Foto: Divulgação: Lucas Kloss / ALRS
Pelo texto, o programa prevê o pagamento mensal de R$ 200 a famílias gaúchas de baixa renda, com acréscimo de R$ 50 para núcleos familiares que tenham crianças de até 6 anos. A expectativa é de que 10.048 famílias sejam contempladas.
O repasse terá duração de 22 meses, período em que as famílias serão acompanhadas pelo Estado, e será feito por meio do Cartão Cidadão, com caráter temporário.
O custo estimado do programa é de R$ 120 milhões, que serão custeados com recursos do Funrigs, fundo criado para a reconstrução após as enchentes.
Antes da votação principal, os parlamentares aprovaram por unanimidade (46 votos) a Emenda 1, apresentada pelo líder do governo, deputado Frederico Antunes (PP).
A emenda determina que o valor do benefício e as condições de manutenção devem respeitar os limites da Lei Orçamentária Anual (LOA) e obriga o Executivo a divulgar relatórios semestrais com o número de famílias atendidas e o montante transferido.
Quem pode participar
Poderão receber o benefício famílias com renda mensal de até R$ 218 por pessoa, inscritas no Cadastro Único (CadÚnico).

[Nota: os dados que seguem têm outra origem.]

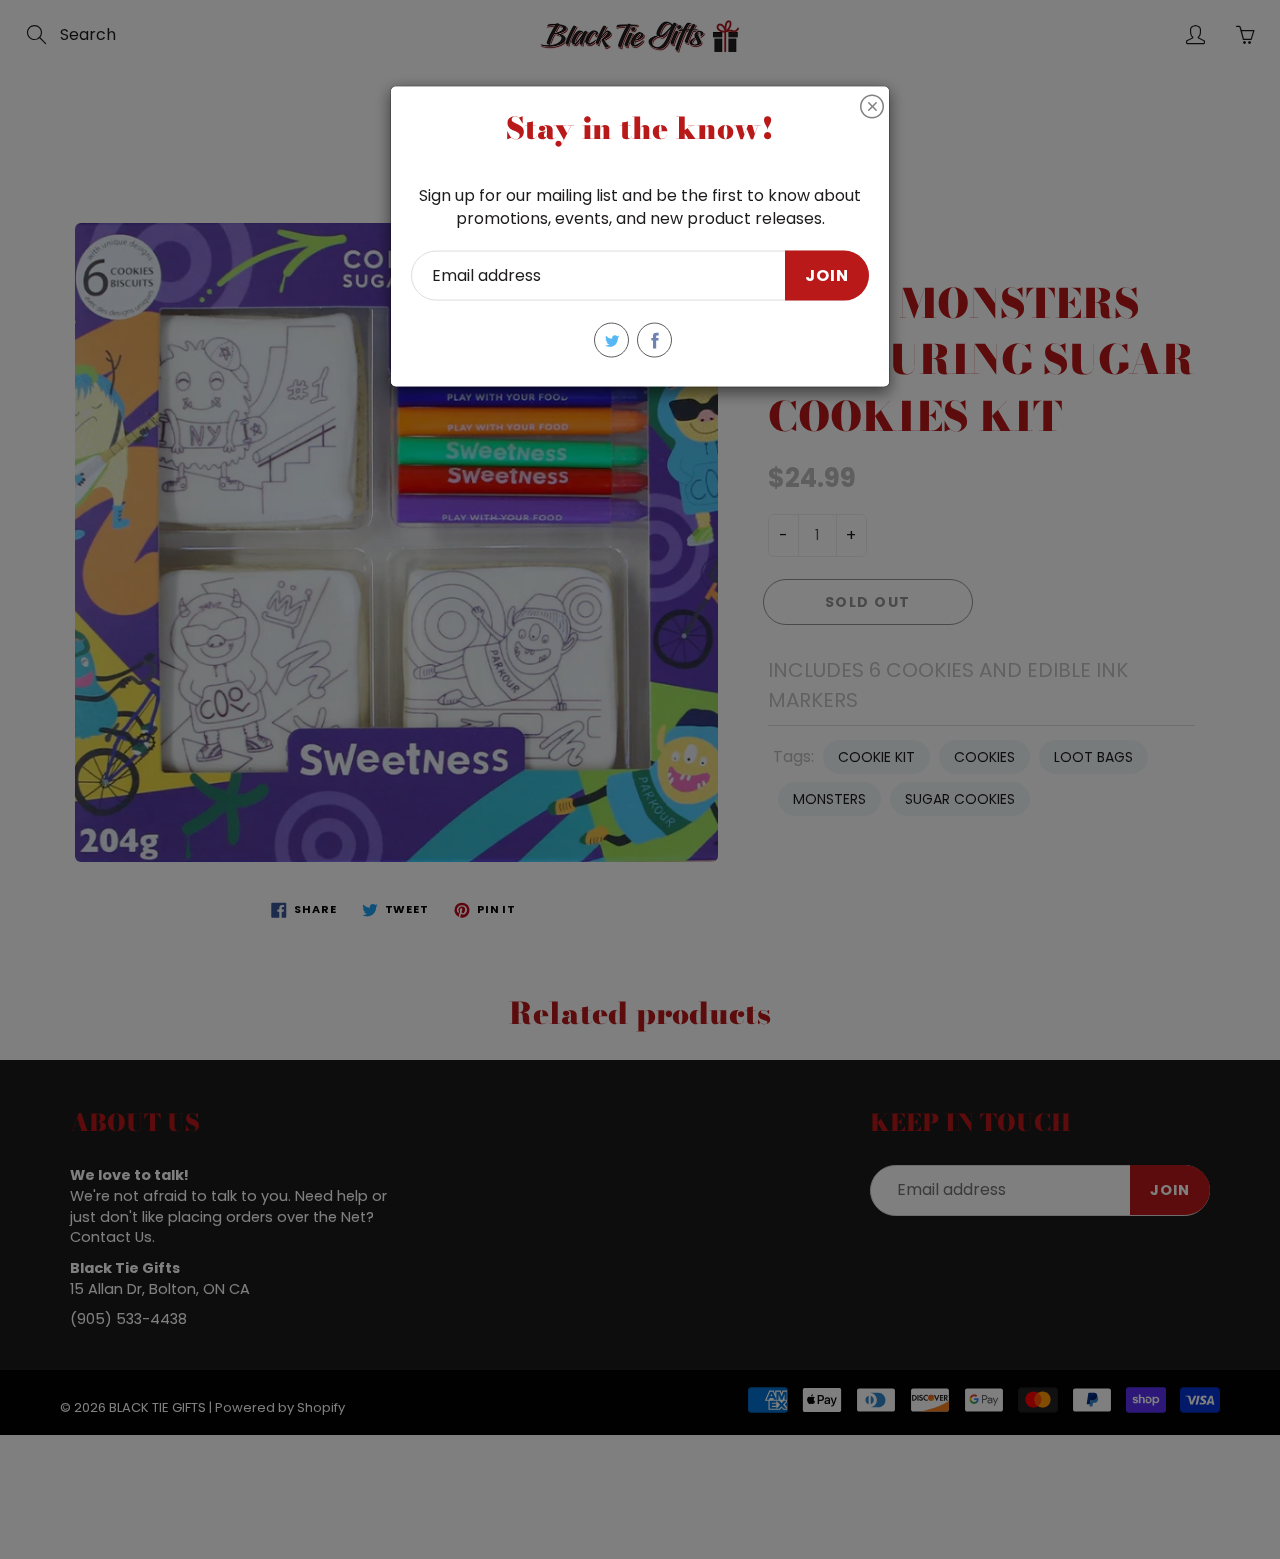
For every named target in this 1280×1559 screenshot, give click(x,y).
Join (827, 274)
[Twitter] (611, 340)
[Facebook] (654, 340)
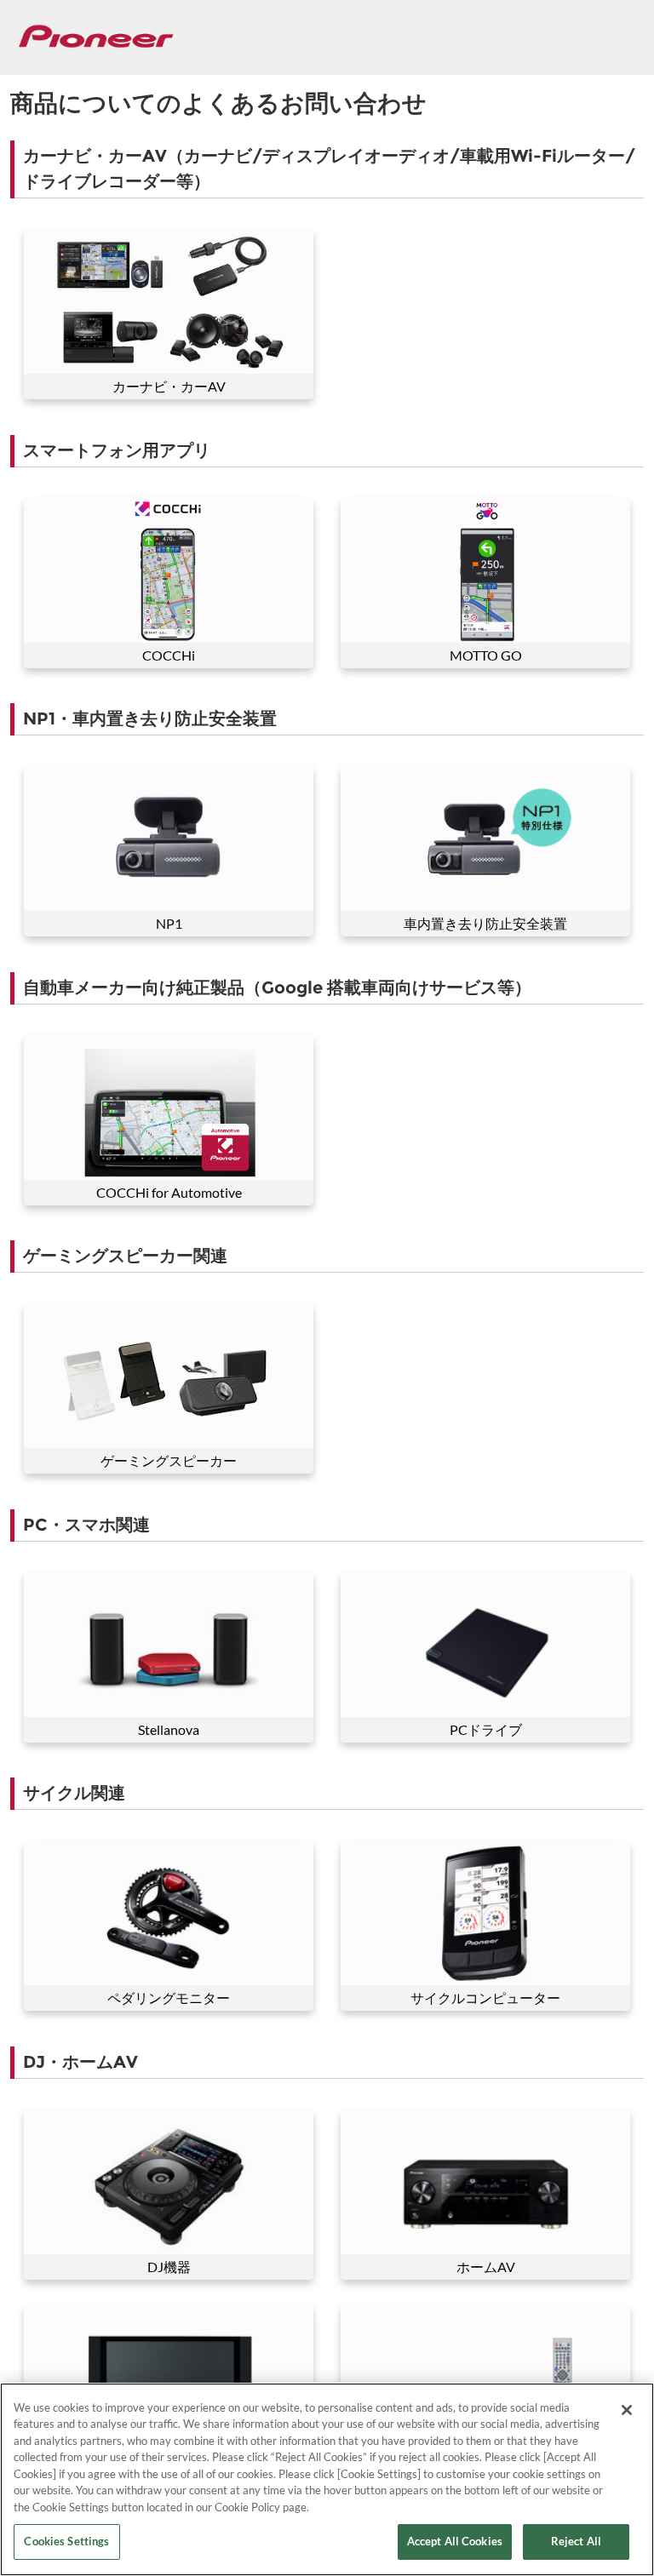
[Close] (626, 2410)
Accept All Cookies (454, 2541)
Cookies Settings (66, 2541)
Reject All (576, 2541)
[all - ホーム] (96, 36)
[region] (327, 2479)
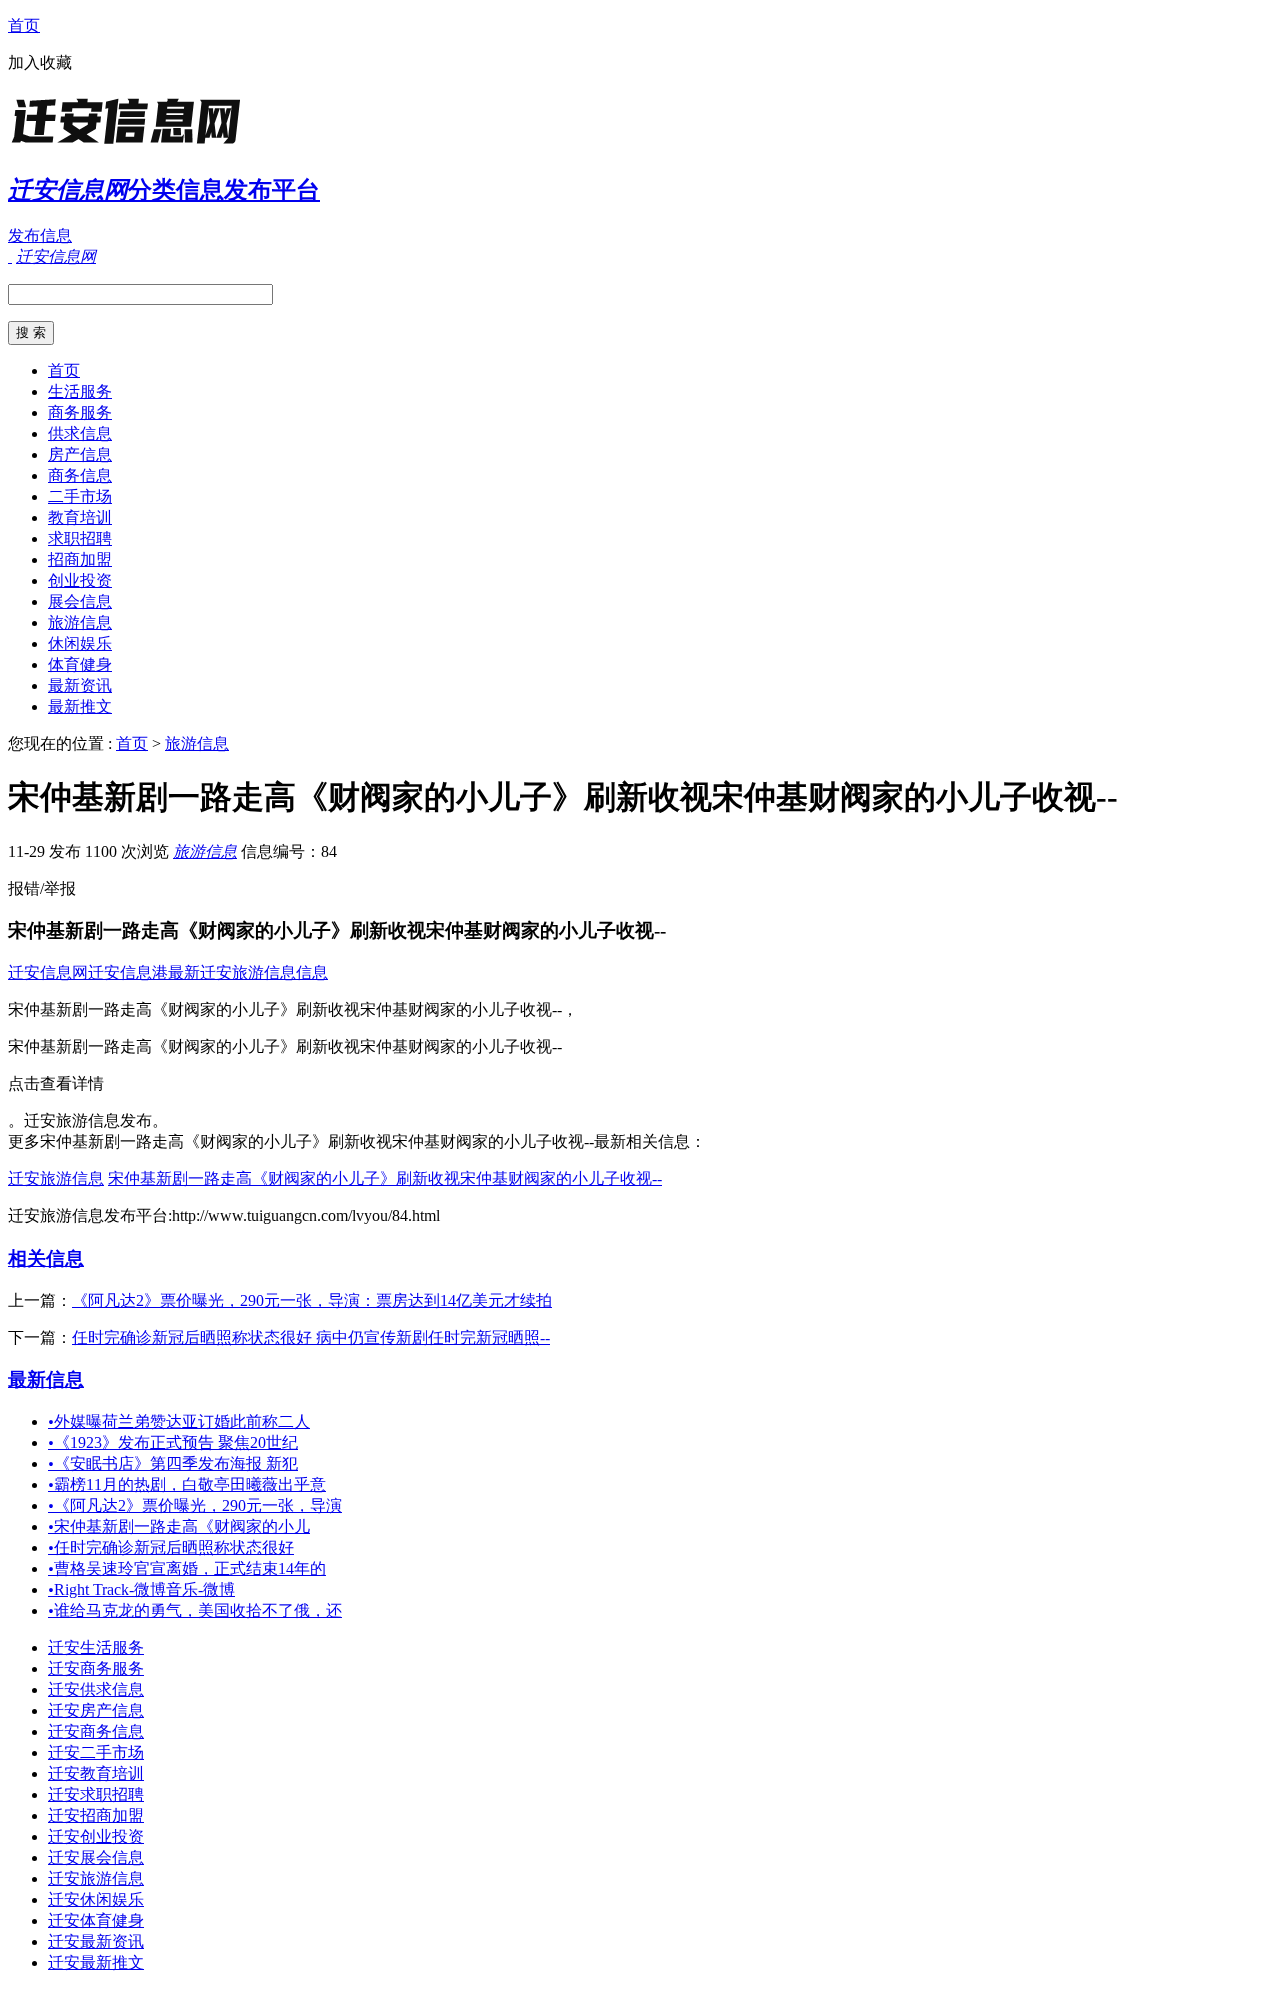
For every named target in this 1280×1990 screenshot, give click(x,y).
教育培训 (80, 517)
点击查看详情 (56, 1083)
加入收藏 (40, 62)
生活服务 (80, 391)
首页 (24, 25)
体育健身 (80, 664)
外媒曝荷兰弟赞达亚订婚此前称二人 (179, 1421)
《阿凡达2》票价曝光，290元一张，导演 (195, 1505)
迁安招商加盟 (96, 1815)
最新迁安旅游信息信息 (248, 972)
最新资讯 (80, 685)
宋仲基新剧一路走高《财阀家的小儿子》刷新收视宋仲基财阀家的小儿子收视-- (385, 1178)
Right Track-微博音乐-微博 (141, 1589)
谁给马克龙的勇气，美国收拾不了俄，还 (195, 1610)
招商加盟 (80, 559)
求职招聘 (80, 538)
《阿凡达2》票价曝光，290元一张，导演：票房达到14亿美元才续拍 (312, 1300)
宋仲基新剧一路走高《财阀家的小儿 (179, 1526)
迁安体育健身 (96, 1920)
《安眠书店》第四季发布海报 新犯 (173, 1463)
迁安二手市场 (96, 1752)
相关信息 (46, 1258)
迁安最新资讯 (96, 1941)
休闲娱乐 (80, 643)
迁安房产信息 (96, 1710)
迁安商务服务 (96, 1668)
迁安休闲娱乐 (96, 1899)
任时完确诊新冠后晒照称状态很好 (171, 1547)
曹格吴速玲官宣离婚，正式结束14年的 (187, 1568)
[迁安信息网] (133, 144)
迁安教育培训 (96, 1773)
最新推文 (80, 706)
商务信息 (80, 475)
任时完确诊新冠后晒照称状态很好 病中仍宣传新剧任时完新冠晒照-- (311, 1337)
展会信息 (80, 601)
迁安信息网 (48, 972)
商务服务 (80, 412)
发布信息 (40, 235)
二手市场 (80, 496)
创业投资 (80, 580)
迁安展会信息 (96, 1857)
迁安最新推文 (96, 1962)
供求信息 (80, 433)
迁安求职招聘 (96, 1794)
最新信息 (46, 1379)
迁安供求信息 (96, 1689)
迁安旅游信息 (56, 1178)
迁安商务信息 (96, 1731)
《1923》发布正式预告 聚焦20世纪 (173, 1442)
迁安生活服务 (96, 1647)
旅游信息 (80, 622)
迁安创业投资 (96, 1836)
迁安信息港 (128, 972)
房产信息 (80, 454)
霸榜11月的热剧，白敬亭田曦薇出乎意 (187, 1484)
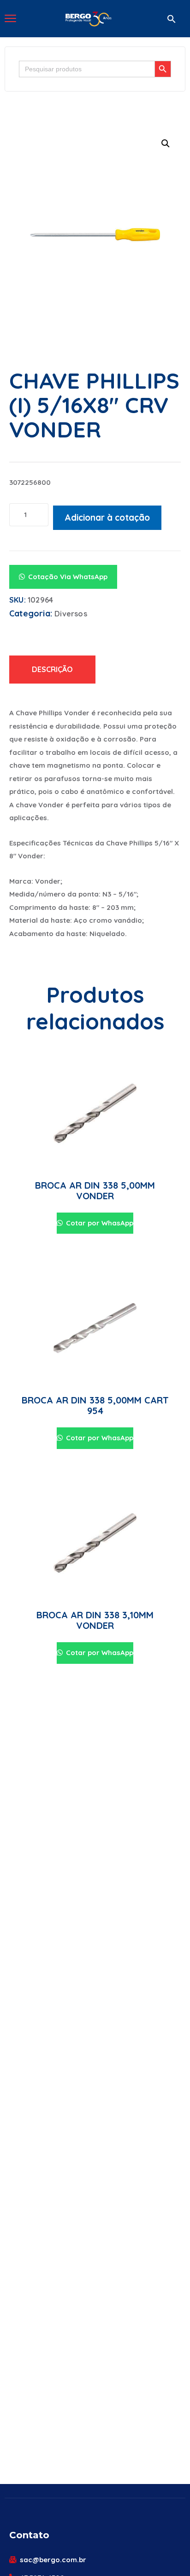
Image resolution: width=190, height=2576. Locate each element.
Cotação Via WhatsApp (67, 576)
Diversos (70, 613)
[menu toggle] (10, 18)
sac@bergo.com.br (53, 2559)
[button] (171, 18)
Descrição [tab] (52, 669)
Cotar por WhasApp (98, 1223)
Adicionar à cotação (107, 517)
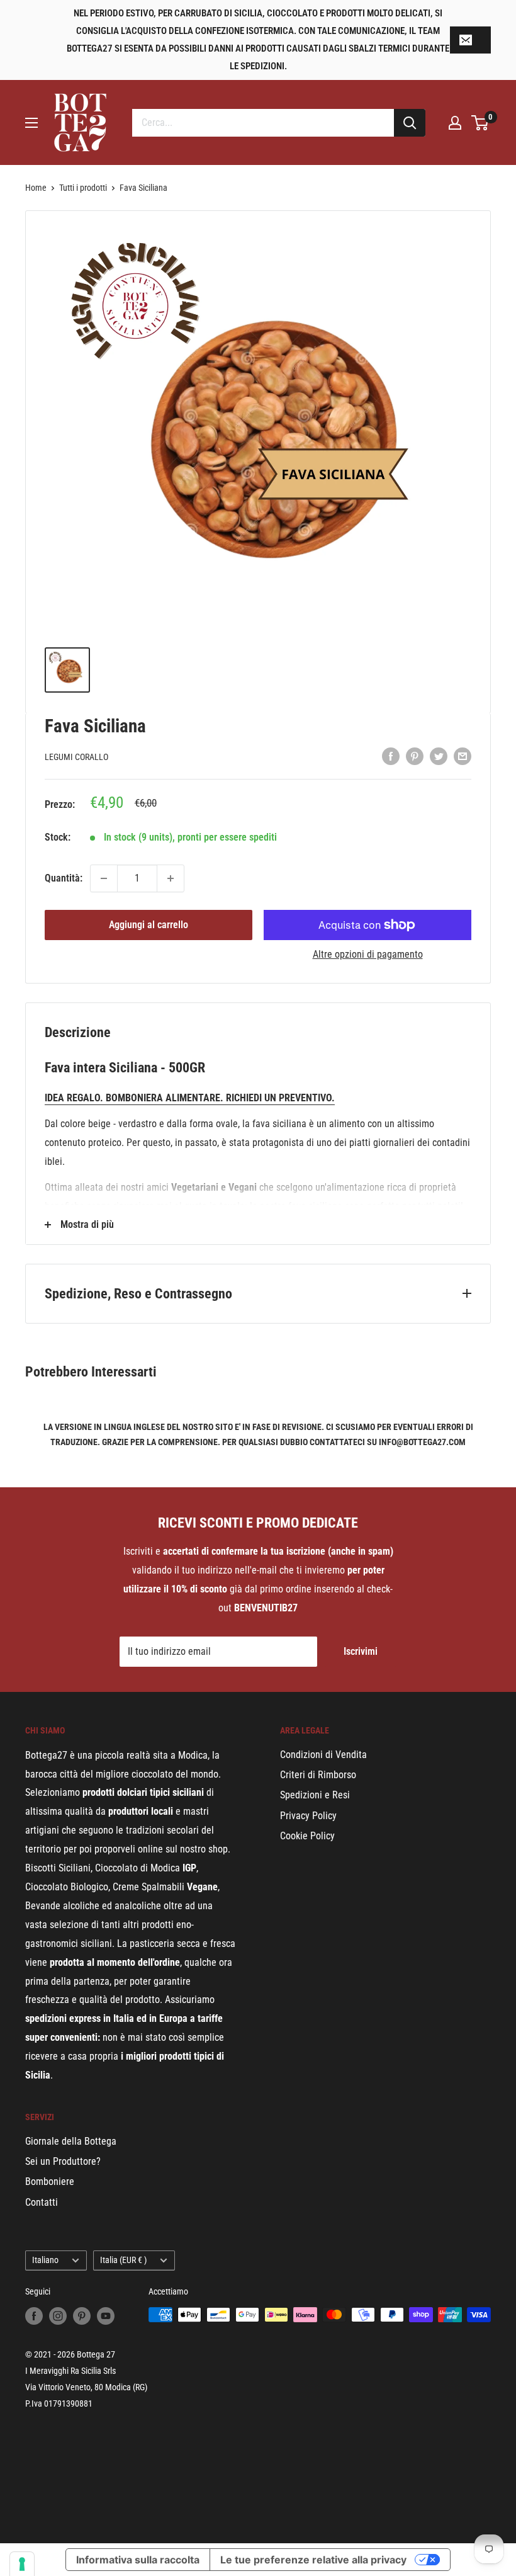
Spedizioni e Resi (315, 1795)
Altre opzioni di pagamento (368, 954)
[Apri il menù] (31, 123)
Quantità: (63, 878)
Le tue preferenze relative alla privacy (313, 2559)
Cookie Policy (307, 1836)
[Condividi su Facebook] (391, 755)
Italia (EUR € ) (123, 2260)
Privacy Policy (308, 1816)
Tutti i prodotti (83, 188)
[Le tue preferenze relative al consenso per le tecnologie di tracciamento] (22, 2564)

Como será a escolha dos beneficiados
A indicação das famílias será feita pelas prefeituras. Dos 497 municípios gaúchos, 92 se credenciaram para participar da iniciativa.
Municípios habilitados na região
Entre as cidades participantes, 17 estão na área de cobertura do Grupo Sinos: Campo Bom, Canoas, Capela de Santana, Esteio, Feliz, Igrejinha, Montenegro, Nova Santa Rita, Novo Hamburgo, Parobé, Rolante, São Leopoldo, São Sebastião do Caí, Sapiranga, Sapucaia do Sul, Taquara e Três Coroas.